A Molecular Dynamics Investigation of the Bacterial Cis-Prenyl Transferases: Perspectives on Conformational Flexibility and Chain Elongation Mechanisms

Abstract

E,Z-farnesyl diphosphate synthase (E,Z-FPPS; Rv1068) and cis-decaprenyl diphosphate synthase (DPPS; Rv2361c) are promising drug targets in Mycobacterium tuberculosis, the causative agent of tuberculosis, due to their essential roles in the early steps of isoprenoid synthesis during the bacterial cell wall biosynthesis. In this work, we performed a series of molecular dynamics (MD) simulations on E,Z-FPP and DPPS both free and in complex with various ligands in order to investigate their dynamic behaviors.
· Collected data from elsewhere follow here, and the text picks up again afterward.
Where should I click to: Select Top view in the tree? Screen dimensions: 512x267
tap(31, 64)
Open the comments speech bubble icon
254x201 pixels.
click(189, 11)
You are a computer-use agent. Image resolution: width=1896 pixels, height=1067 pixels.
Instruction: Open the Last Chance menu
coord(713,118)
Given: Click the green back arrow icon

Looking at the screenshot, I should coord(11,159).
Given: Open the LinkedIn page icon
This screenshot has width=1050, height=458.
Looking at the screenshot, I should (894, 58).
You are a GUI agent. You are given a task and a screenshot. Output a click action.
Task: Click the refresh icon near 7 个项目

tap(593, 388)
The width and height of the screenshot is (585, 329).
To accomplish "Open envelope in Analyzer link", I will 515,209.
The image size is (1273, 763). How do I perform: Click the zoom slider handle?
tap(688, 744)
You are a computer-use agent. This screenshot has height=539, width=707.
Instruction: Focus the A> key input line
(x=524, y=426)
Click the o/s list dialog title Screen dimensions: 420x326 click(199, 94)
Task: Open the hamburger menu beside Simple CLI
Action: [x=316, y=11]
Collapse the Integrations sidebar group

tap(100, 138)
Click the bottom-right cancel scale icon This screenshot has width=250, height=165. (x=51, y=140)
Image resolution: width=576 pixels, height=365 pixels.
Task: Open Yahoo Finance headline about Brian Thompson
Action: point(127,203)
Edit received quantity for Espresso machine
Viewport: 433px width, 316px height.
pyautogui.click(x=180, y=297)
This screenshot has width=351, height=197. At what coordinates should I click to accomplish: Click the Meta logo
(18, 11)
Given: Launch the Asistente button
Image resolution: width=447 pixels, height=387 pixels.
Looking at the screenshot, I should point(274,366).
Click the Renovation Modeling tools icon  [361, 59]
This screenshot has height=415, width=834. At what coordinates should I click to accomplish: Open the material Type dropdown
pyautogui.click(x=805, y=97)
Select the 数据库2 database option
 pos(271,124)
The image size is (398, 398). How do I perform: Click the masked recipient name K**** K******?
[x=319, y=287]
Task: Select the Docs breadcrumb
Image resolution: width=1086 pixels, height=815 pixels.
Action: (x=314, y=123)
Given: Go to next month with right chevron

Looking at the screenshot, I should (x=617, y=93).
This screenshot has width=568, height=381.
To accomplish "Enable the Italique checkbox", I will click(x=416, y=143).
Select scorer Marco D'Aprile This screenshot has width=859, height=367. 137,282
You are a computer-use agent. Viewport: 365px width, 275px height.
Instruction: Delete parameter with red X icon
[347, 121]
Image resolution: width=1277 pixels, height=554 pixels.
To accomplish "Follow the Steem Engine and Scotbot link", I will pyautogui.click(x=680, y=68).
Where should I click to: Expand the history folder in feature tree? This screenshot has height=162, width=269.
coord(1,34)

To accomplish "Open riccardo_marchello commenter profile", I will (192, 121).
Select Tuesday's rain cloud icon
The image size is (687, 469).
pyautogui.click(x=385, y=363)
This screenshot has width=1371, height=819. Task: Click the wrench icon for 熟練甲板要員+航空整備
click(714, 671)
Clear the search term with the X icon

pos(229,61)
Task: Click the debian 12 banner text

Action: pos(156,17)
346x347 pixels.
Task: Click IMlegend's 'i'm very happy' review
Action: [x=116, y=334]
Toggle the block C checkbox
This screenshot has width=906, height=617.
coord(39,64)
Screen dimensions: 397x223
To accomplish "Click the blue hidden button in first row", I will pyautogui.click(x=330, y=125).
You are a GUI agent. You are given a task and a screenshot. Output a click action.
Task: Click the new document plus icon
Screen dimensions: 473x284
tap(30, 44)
Binding pocket volume calculations obtained from the MD trajectories identified several transitions between open and closed states, indicating considerable structural plasticity of the active sites of these proteins, with the largest flexibility found with DPPS. MD simulations on the mutated E,Z-FPPS and DPPS suggested a possible chain elongation mechanisms for the two enzymes which work in series to synthesize the long decaprenyl diphosphate. To incorporate the flexibility of DPPS into our drug discovery protocol, we carried out virtual screening of a library of 39 known DPPS inhibitors with different receptor conformers obtained from the MD simulations, finding better predictive performance with several rarely sampled MD structures than with static, X-ray crystallographic structures. Our results highlight the importance of accounting for protein flexibility in computer-aided drug design targeting E,Z-FPPS and DPPS.